Algorithms for aligning and clustering genomic sequences that contain duplications

2007 
Genomes of advanced organisms contain numerous repeated sequences, including gene clusters, tandem repeats, interspersed repeats, and segmental duplications. Among these, gene clusters are the class most frequently of functional importance. Algorithmic processing of regions containing these clusters remains challenging in practice, and its lack of clean solutions has been a big obstacle in sequence analysis in bioinformatics. This thesis includes new methodologies for solving two sets of problems in processing the sequences of gene-cluster regions, particularly methods to properly align gene-cluster regions of multiple species. Similar sequences sharing the same evolutionary origin are homologous . Homologous sequences that differ by speciation are orthologous . One set of problems deals with aligning all and only orthologous sequences in a gene-cluster region, between two or more species. A two-way orthologous-sequence identification tool is developed to produce orthologous pairwise alignments. The results are evaluated based on the phylogenetic inference of gene sequences. High specificity is achieved without much loss of sensitivity. Two approaches are designed to create orthologous multi-species alignments. One uses a chosen species to guide the alignment process, and it has been successfully applied genome-wide. The other solves a more difficult formulation of the problem, where all species are treated equally.
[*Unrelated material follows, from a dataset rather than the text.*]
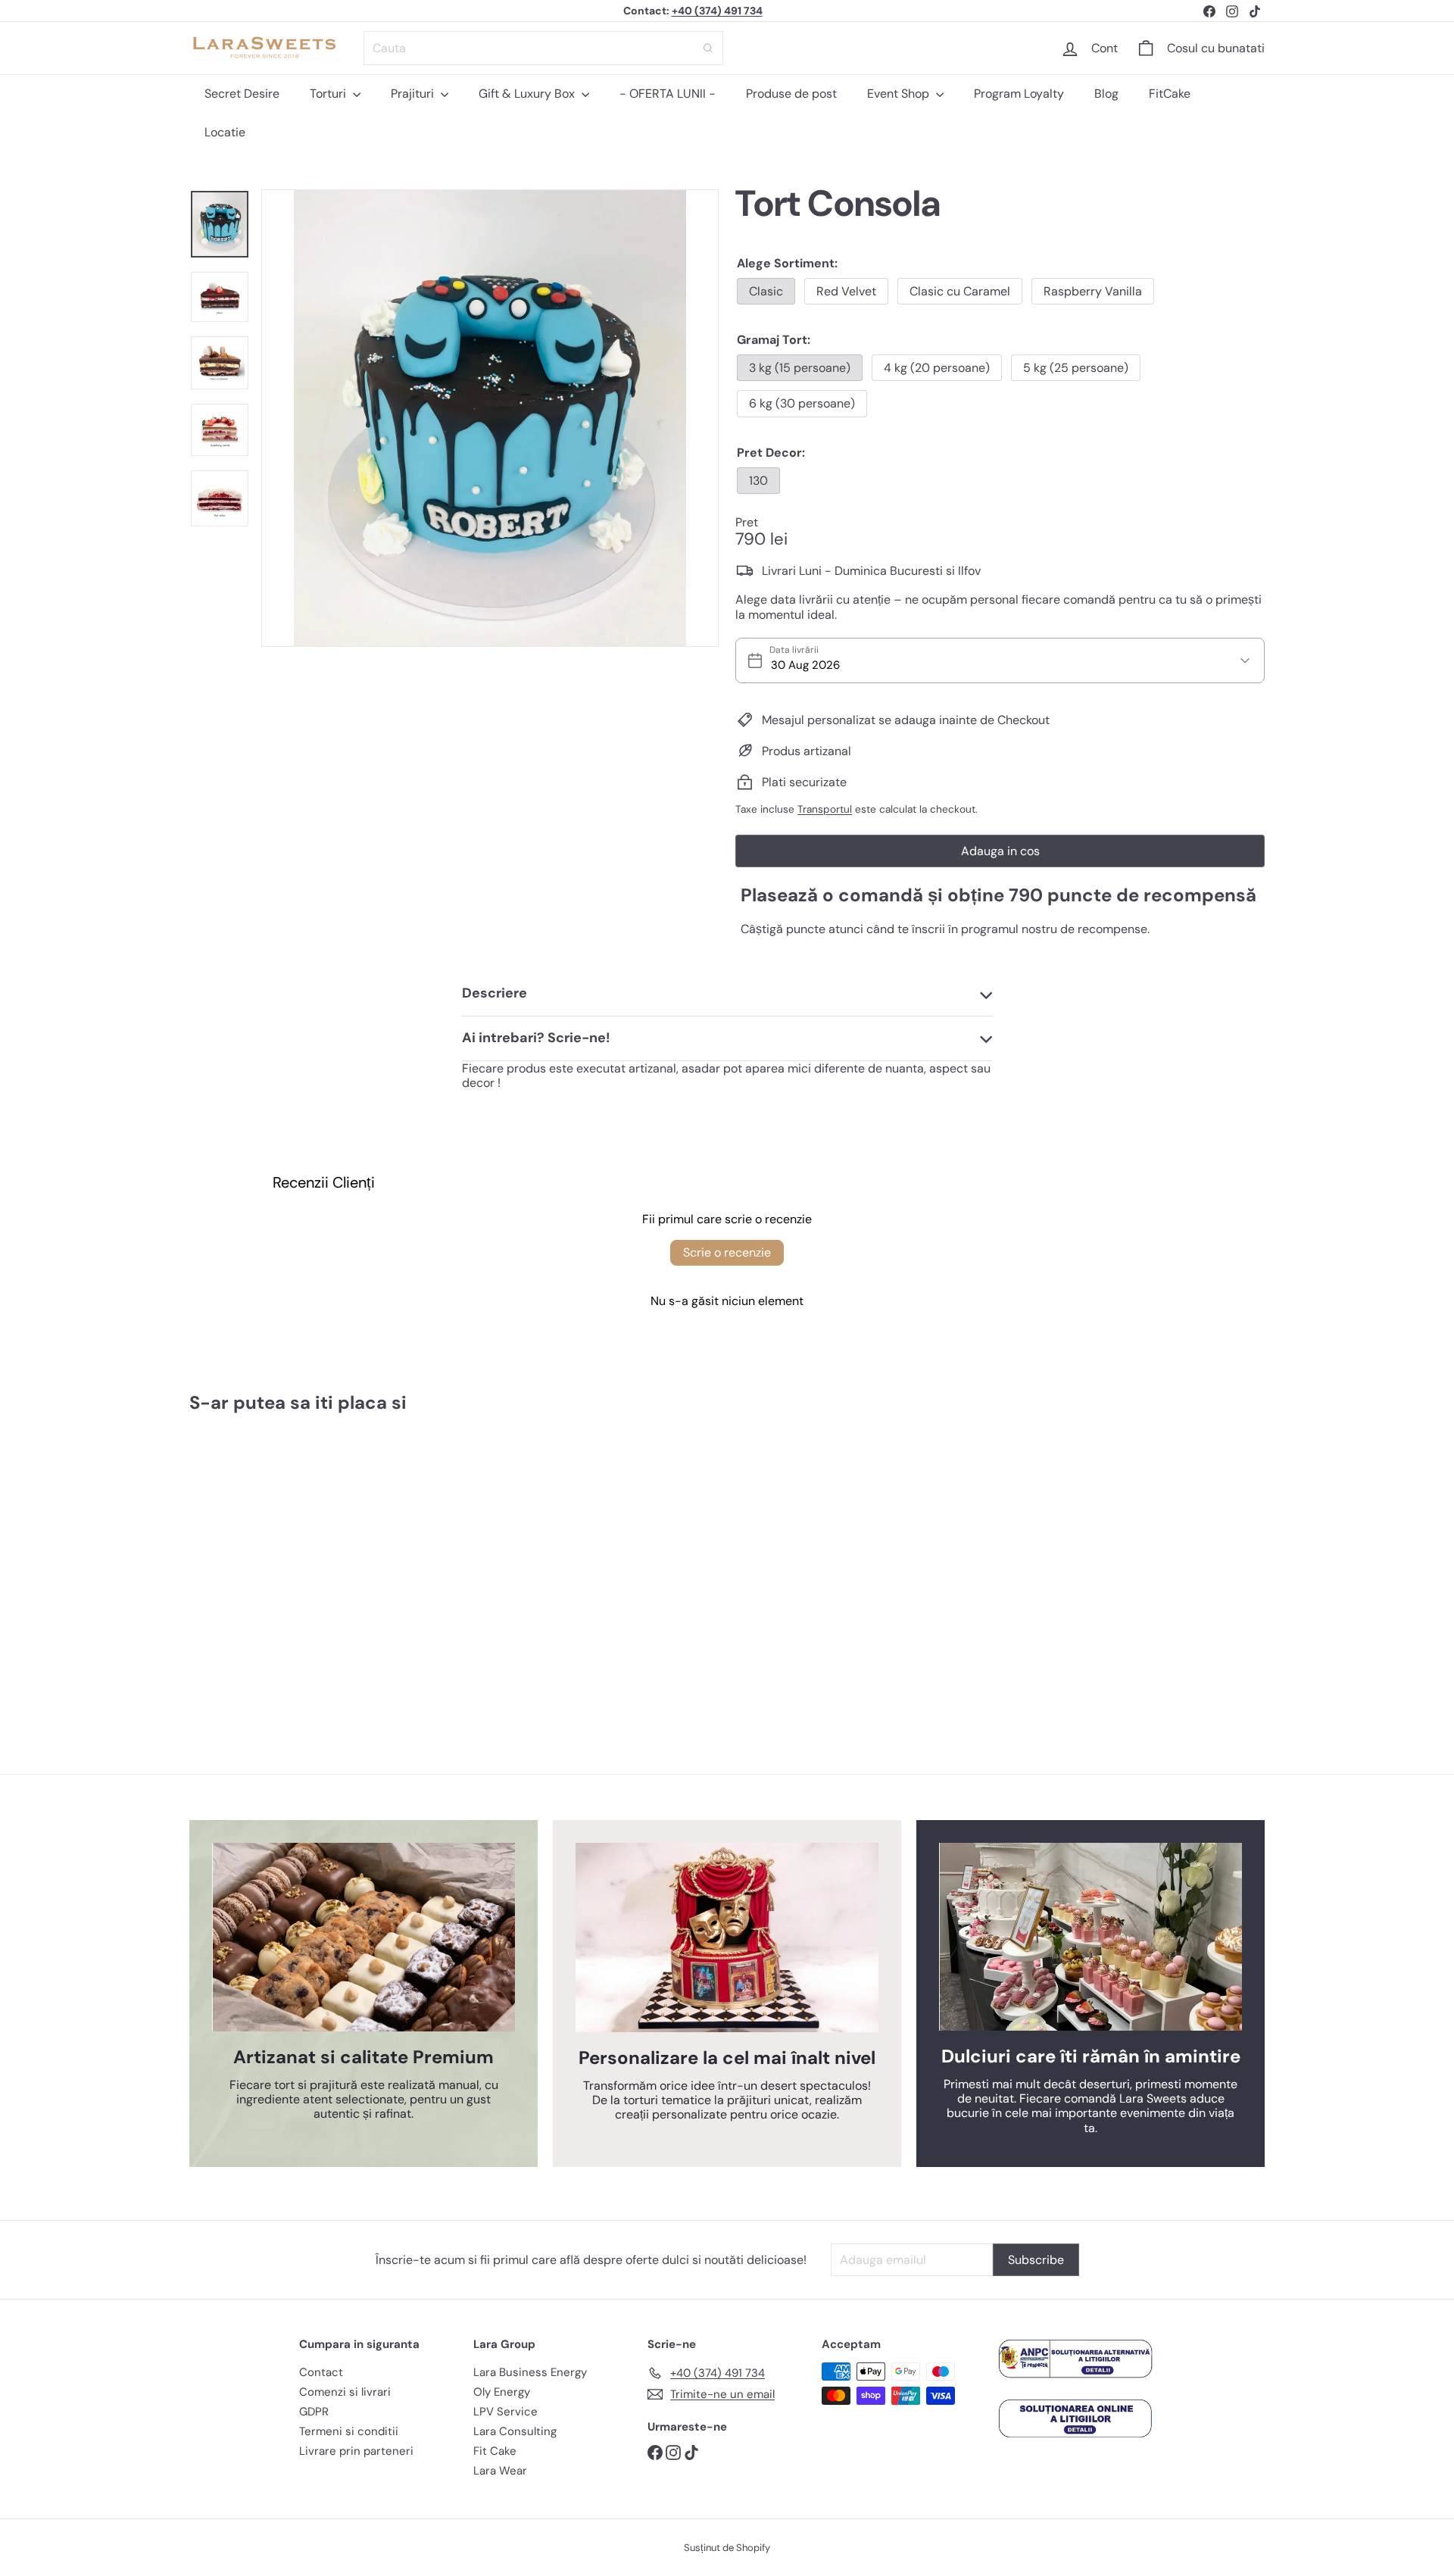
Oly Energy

Its computational difficulty is discussed, and some initial experiments are reported. Another set of methods deals with the construction of all homologous groups within a single genome. Each homologous group is expected to contain precisely the genomic intervals that are homologous to each other. A mixture of algorithmic and heuristic procedures is designed to maintain a balance between the completeness and purity of each group. We verify the accuracy and efficiency of these methodologies.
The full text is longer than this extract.